The Federal Defense of Marriage Act of 1996 declares that marriage is between one man and one woman and no state need recognize the union of a same-sex couple; this, of course, effectively undercuts the full faith and credit provisions of the US Constitution with respect to the recognition of same-sex relationships. As a result, couples married in Massachusetts and couples who have entered into Domestic Partnerships or Civil Unions where available, have access to none of the more than 1,100 federal rights and benefits available to heterosexual married couples. In the last several years, 45 jurisdictions (44 states and the District of Columbia) have similarly enacted Defense of Marriage Acts confirming that none of those jurisdictions intends to recognize same-sex marriages or any relationship between same-sex couples.
While Massachusetts remains the only state to grant marriage rights, there are six other states that have enacted relationship recognition for same-sex couples that is "substantially similar" to marriage. Couples who do not reside in Massachusetts may not marry in Massachusetts if their state of residency does not recognize same-sex marriages. Thus far, Rhode Island residents are the only ones who can take advantage of marriage in Massachusetts (but note that the RI Supreme Court has recently ruled that same-sex married RI residents cannot get divorced in RI).

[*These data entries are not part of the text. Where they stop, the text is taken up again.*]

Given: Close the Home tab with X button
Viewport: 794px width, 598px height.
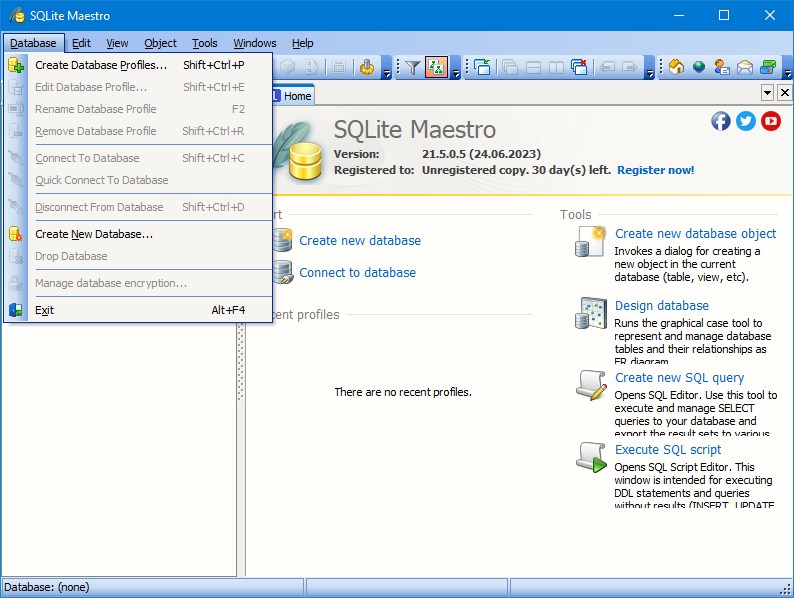Looking at the screenshot, I should (x=783, y=93).
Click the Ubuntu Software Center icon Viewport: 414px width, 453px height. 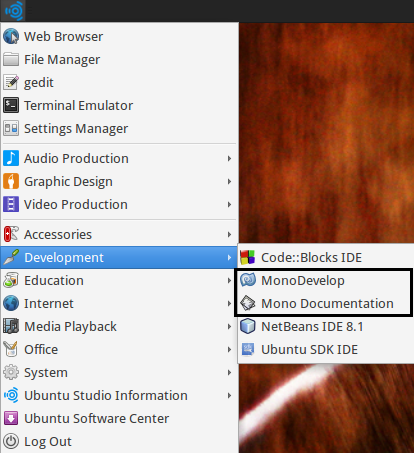[x=11, y=418]
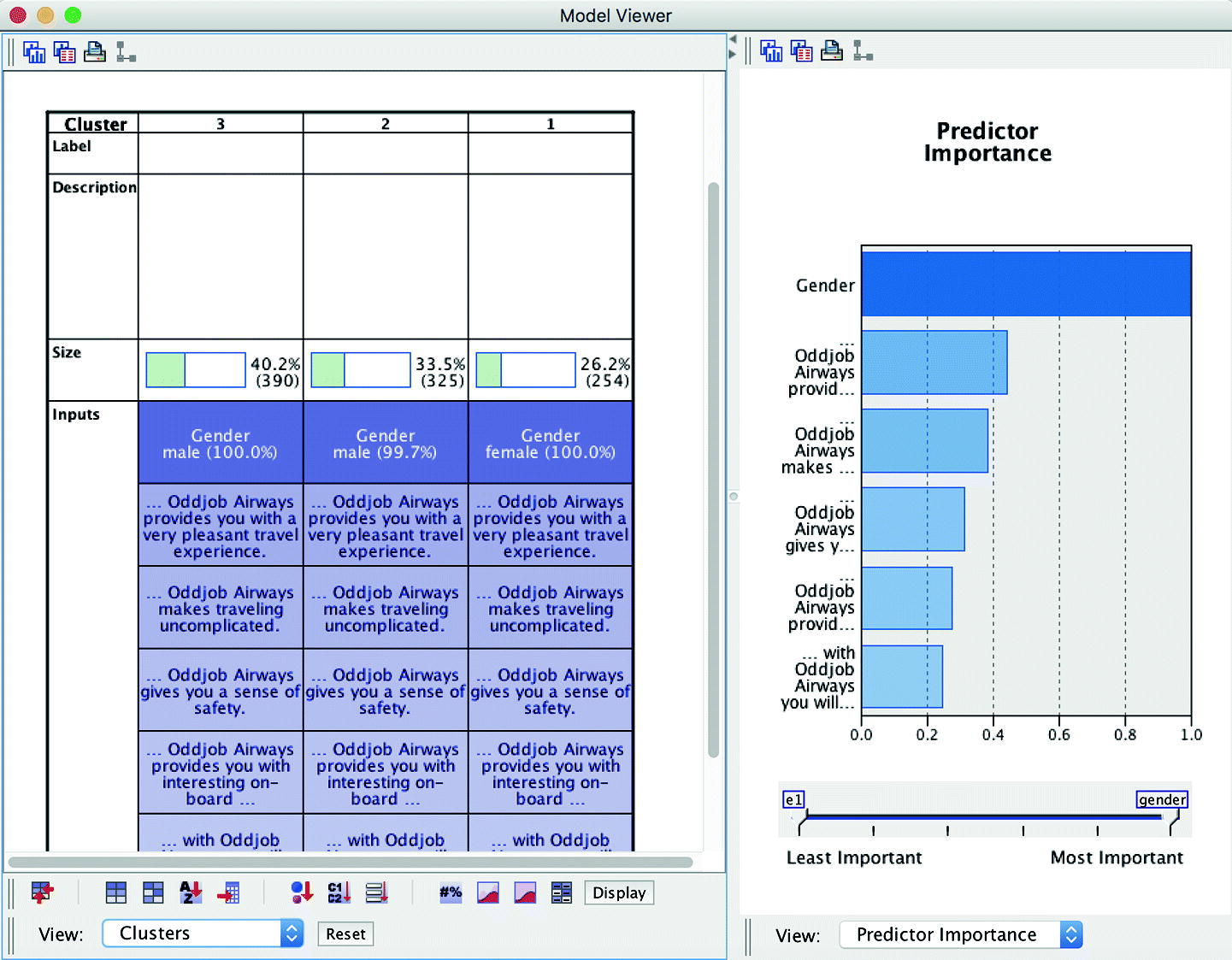The image size is (1232, 960).
Task: Click leftmost chart icon in left top toolbar
Action: [x=34, y=52]
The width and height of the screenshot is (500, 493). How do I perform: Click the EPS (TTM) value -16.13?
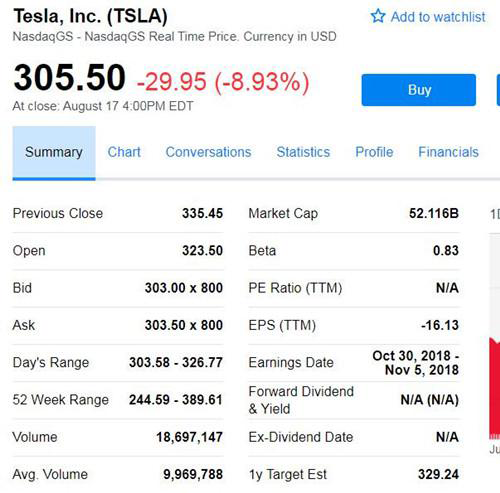pyautogui.click(x=440, y=325)
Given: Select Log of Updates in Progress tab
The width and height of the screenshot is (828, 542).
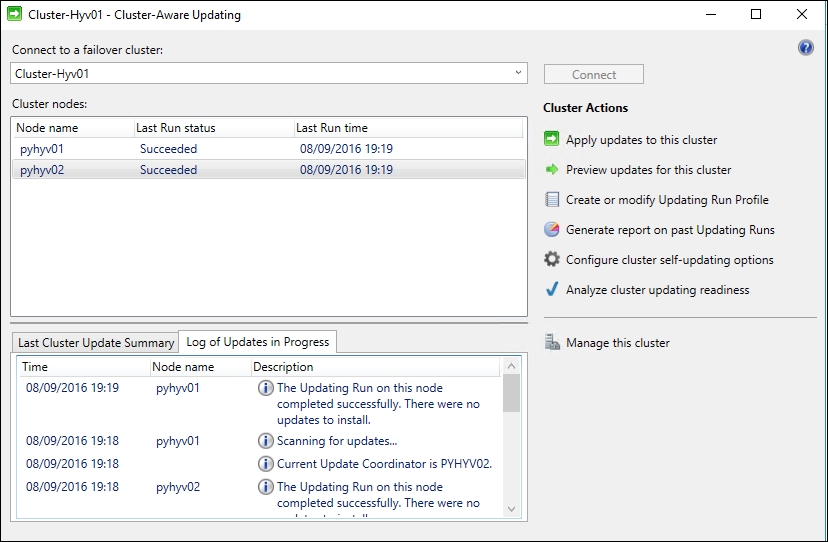Looking at the screenshot, I should tap(258, 342).
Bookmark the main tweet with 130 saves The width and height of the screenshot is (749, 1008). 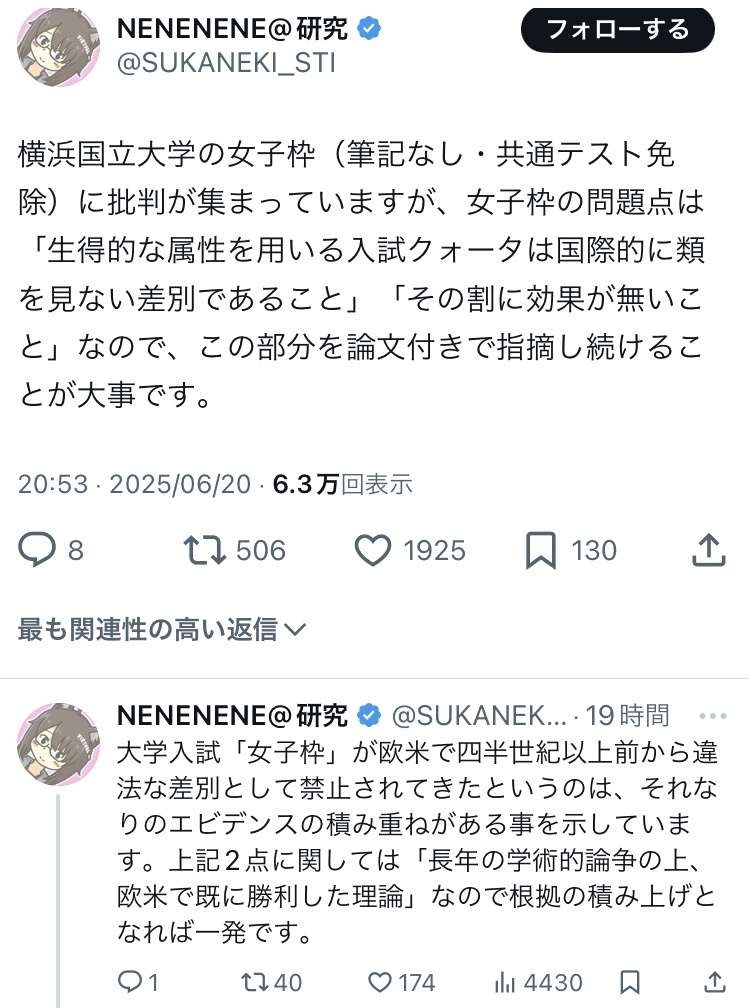pyautogui.click(x=541, y=549)
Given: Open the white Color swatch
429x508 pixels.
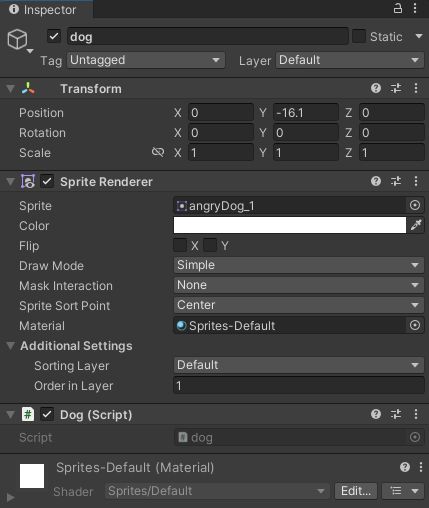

In 1999, the Vermont Supreme Court ordered its state legislature to come up with a system providing same-sex couples with traditional marriage benefits and protections. (Baker v. State, 744 A.2d 864 (Vt. 1999).) The Vermont legislature subsequently passed the Vermont Civil Union law, which went into effect on July 1, 2000. While this law does not legalize same-sex marriages, it does provide gay and lesbian couples living in Vermont with many of the same advantages, including:
- use of family laws such as annulment, divorce, child custody, child support, alimony, domestic violence, adoption, and property division
- the right to sue for wrongful death, loss of consortium, and any other tort or law related to spousal relationships
- medical rights such as hospital visitation, notification, and durable power of attorney
- family leave benefits
- joint state tax filing, and
- property inheritance without a will
There is no residency requirement for entering into a civil union in Vermont.
In 2004, New Jersey passed a Domestic Partnership law. Same-sex couples (who share a common residence and are over the age of 18) and opposite-sex couples where one partner is 62 or older may register as domestic partners. All couples must demonstrate financial interdependence (as shown by a joint mortgage, lease, checking account, or the like). The New Jersey law is close to creating parity with marriage, but has some significant differences in that the law, for example, does not provide for inheritance rights or the right to petition for spousal support if the relationship ends and does not provide any automatic parental rights -- second parents will still have to petition for adoption (which is available in New Jersey). The law does create equality with married couples in insurance coverage and medical decision making and the ability to file joint state tax returns (though not federal, because of the federal Defense of Marriage Act). However, domestic partners cannot claim a right to family entitlements in public benefit programs. While the law provides for dissolution similar to divorce, the courts do not have power over equitable distribution of assets. New Jersey will recognize the civil unions or domestic partnerships of couples from other states.
In 2005, California passed AB 205, granting Domestic Partnership (and superseding a previously-enacted domestic partnership registry) to same-sex couples, essentially granting all the rights of marriage to same-sex couples, but not marriage per se. Opposite sex couples may enter into a domestic partnership if one of the parties is over the age of 62. The primary difference between domestic partnership and marriage in California is the manner in which couples register for domestic partnership and dissolve a domestic partnership. In addition, domestic partners do not have the protection of any statute or constitutional provision passed by citizen initiative. One interesting - and extremely helpful - provision of the California law is that domestic partners may opt for continuing jurisdiction to California to dissolve their domestic partnership even if they never lived or no longer live in California. As will be discussed below, the ability to dissolve a partnership has become a significant issue for same-sex couples. There is no residency requirement for entering into a Domestic Partnership in California. Both parties must be over the age of 18.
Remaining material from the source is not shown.